5. Clusterpolitik erfordert Kooperation und Arbeitsteilung von Unternehmen, Forschungseinrichtungen und Öffentlichen Institutionen aus Wirtschaft, Wissenschaft und Politik, Einbindung der Kompetenzen der Kammern als Partner

  • Gerade mit Blick auf die Zukunftsthemen Bildung, Forschung, Innovation/Technologietransfer und Internationalisierung erachten wir die stärkere Einbindung wissenschaftlicher Akteure sowie sonstiger Einrichtungen (Hochschulen, Forschungszentren, Technologiezentren, Finanzierungspartner auf lokaler, regionaler und Landesebene) als zwingend erforderlich an.
  • Die Kernkompetenzen der Wirtschaftskammern (Handwerkskammer, Industrie- und Handelskammer) in den Bereichen Existenzgründung, Bestandspflege, Unternehmensnachfolge, Unternehmensförderung sowie Internationalisierung sind - beispielsweise über Kooperationsvereinbarungen - einzubinden. Der Aufbau von Parallelstrukturen ist zu vermeiden. Zwischen den Akteuren ist eine klare, verbindliche Aufgabenteilung mit entsprechenden Verantwortlichkeiten zu vereinbaren.

6. Verbindlichkeit, Subsidiarität und finanzielle Clusterförderung

  • Ausweislich der Studie sind die vorhandenen Clusterstrukturen von sehr unterschiedlicher Ausprägung und Qualität. Die fünf Cluster der Stadt Leipzig sind nur in Teilen aktiv beziehungsweise arbeitsfähig sowie bei den adressierten Unternehmen überhaupt bekannt oder wahrgenommen.

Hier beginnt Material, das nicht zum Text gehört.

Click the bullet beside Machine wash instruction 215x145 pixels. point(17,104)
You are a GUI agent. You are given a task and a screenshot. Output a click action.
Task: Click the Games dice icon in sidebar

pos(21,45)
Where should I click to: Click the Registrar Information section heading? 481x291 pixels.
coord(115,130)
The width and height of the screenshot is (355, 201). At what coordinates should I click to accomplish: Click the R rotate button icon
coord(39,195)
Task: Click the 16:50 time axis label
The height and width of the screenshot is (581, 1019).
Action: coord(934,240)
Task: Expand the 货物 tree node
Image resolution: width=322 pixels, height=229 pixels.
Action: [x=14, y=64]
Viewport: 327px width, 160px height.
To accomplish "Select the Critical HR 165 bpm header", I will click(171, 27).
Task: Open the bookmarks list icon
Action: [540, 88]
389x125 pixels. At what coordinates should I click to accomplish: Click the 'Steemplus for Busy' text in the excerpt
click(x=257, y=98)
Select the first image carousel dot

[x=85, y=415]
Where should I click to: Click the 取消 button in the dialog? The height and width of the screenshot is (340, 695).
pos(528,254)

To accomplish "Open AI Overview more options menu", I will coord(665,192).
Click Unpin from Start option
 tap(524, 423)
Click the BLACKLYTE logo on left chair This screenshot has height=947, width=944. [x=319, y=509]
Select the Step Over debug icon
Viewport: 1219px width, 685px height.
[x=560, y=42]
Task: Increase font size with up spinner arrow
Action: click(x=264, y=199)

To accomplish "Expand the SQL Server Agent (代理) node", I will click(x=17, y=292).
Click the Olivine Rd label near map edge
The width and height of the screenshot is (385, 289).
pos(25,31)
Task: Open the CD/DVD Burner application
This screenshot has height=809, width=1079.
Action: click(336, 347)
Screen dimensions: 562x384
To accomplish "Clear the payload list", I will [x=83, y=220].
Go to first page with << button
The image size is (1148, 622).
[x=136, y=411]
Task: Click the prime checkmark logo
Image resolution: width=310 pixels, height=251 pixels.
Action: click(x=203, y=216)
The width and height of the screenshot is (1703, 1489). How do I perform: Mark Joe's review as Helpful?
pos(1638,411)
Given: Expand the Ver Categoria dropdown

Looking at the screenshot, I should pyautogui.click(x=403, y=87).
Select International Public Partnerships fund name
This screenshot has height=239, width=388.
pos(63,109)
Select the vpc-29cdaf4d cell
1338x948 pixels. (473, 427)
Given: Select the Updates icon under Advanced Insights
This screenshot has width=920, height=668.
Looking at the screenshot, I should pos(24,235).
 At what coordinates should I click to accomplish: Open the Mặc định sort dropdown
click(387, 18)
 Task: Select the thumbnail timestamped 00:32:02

Außer beim Cluster Logistik (Logistik-Netzwerk Leipzig-Halle) fehlen klare Strukturen und ein verbindlicher Rahmen - beides entscheidende Kriterien über Erfolg oder Misserfolg von Clustern.
  • Der Wunsch, sich mit einem schlüssigen Gesamtkonzept und einzelnen Projekten innerhalb von Wertschöpfungsketten in Clustern zu organisieren, muss im Kern von den Unternehmen getragen und umgesetzt werden. Dazu gehören Clusteraufbau, Clustermanagement, Organisation in Arbeitsgruppen, Clusterstrategie, Controlling und auch das Clustermonitoring. Die Umsetzung der Strategien erfolgt in der Regel durch geeignete Projekte der Clusterpartner, zum Beispiel in den Bereichen Forschung und Entwicklung, Nachwuchsförderung und Qualifizierung oder Gewinnung von Fach- und Führungskräften. Im Rahmen der "Neu-Identifizierung" der Clusterförderung und der "Neuorganisation der Strukturen und Rollenverteilungen" ist diesem Gesichtspunkt verstärkte Aufmerksamkeit zu schenken. Dazu ist es notwendig, die in der Vorlage aufgeführten Handlungsfelder, Maßnahmen und Prioritäten im Sinne einer Verständlichkeit und Nachvollziehbarkeit klarer zu strukturieren. Die Unternehmen wiederum müssen die Möglichkeiten erhalten, ihre Bedarfe im Rahmen der Clusterentwicklung gegenüber der Stadtverwaltung zu artikulieren.
  • In der Praxis hat sich gezeigt, dass eine öffentliche Anschubförderung, die an bestimmte (Erfolgs-)Kriterien gebunden ist, in der Gründungs- und Aufbauphase der Netzwerke oder Cluster erforderlich ist (bis maximal acht Jahre). Die Clusterstrategie muss danach durch wirtschaftliche Tragfähigkeit gekennzeichnet sein, das heißt Instrumente zur Sicherung der Nachhaltigkeit müssen nach Ende der Förderung vorhanden ein.
  • Als wichtige Elemente gelten die Installierung eines professionellen Clustermanagements und eines festen Ansprechpartner in der Verwaltung (siehe beispielsweise Clustersekretariat - NRW) - auch für die Abstimmung zwischen den regionalen und überregionalen Clustern. Richtigerweise wird in der Vorlage festgehalten, dass "die (lokale) Wirtschaftspolitik und Wirtschaftsförderung nicht primäre Akteure in den Clustern sind, sondern "unterstützende Einrichtungen"; sie können daher fördernd nur innerhalb ihrer jeweiligen Kernkompetenzen wirken".
    Eine Unterstützung erfordert das Vorhandensein beziehungsweise die Bereitstellung von personellen und finanziellen Ressourcen im Amt für Wirtschaftsförderung. Es erscheint daher folgerichtig, für jedes Cluster einen Ansprechpartner beziehungsweise Beauftragten im Amt für Wirtschaftsförderung zu installieren. Die notwendigen finanziellen Mittel dafür müssen im Haushaltsplan 2012 und in den folgenden Jahren eingeplant werden. Ob hierfür 25.000 Euro pro Cluster für eine fach- und sachgerechte Arbeit ausreichend sind, kann nicht abschließend beurteilt werden. Parallel sollte die Stadtverwaltung die Möglichkeiten der Akquisition von Fördermitteln von Bund oder Land prüfen.